Dollars and Decisions: Choose a College Based on Financial Aid
Dollars and decisions require students to choose a college based on aid.
By Jeremy Ogul
February 23, 2007
My dad and my uncle were born and raised in Los Angeles and spent their whole childhoods rooting for UCLA in sports and thus treating the University of Southern California as their mortal enemy. When it came time for my uncle (who was the older sibling) to go to college, he applied and got into both schools, but USC offered him a full-ride scholarship. Coming from a low-income family, he couldn’t afford not to take it.
My dad has called him a traitor ever since. So when I talk to my dad about the possibility of me getting into and attending UCLA, he gets really hopeful and says, “That would be the end to 30 years of shame.” (He’s only half joking.)
I haven’t gotten word from UCLA yet (that comes at the end of March), but college acceptances have begun to trickle in, and I’m starting to have to make decisions – like my uncle – taking into account financial factors.

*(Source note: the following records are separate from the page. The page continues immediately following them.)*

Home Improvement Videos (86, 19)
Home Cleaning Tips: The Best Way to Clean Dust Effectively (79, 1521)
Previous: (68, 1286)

The first school I got acceptance notification from was American University in Washington, D.C. They have top political science and international relations programs, and because of their location in the nation’s capital, they have outstanding internship programs in Washington. From alumni I’ve talked to, I understand it’s a great place to go if you really want to get involved in politics, which is something I’m interested in. The only problem with my admission to American is financial aid. I was awarded a Dean’s Scholarship in the amount of $15,000, with an additional $3,000 in student loans, but the annual cost of attendance is about $45,000. That leaves me paying $27,000 a year, and according to the FAFSA (Free Application for Federal Student Aid), my family is not even able to afford half that. Because I am not willing to take out $14,000 a year in student loans to finance an education at American, especially when I can get a state school education for far less, American has been almost completely ruled out.
When I was researching colleges and completing applications, I never considered the possibility that financial aid would be a factor in my final decision. Now I’m beginning to realize that there is more to this equation than just what I want in a school as far as size and programs go. If you are not yet a senior, I recommend putting some thought and research into what kind of financial aid you can expect from the colleges you’re looking at. What is the cost of attendance? There’s a big difference between state schools and private schools, and the difference isn’t always corrected by better financial aid from the private schools. How much of demonstrated need does the financial aid department meet? The top-tier private schools, such as Princeton, Duke and Dartmouth, have endowments large enough to meet all the demonstrated need of all admitted students. Other schools, however, will only meet 70 percent or 50 percent of demonstrated need. If you see numbers like that, expect to take out a lot of money in loans.
On the bright side, I have also received acceptance letters from UC-Davis and UC-Santa Cruz, and my financial aid package from Davis is generous and all of my demonstrated need is met through scholarships and subsidized federal loans. So right now, based on financial aid, it’s looking like Davis is my top choice.
That, of course, hinges on decisions from UCLA and UC-Berkeley, which will be out soon. I am anxiously awaiting notification, hoping that if I get into UCLA, financial factors won’t prevent me from ending “30 years of shame.”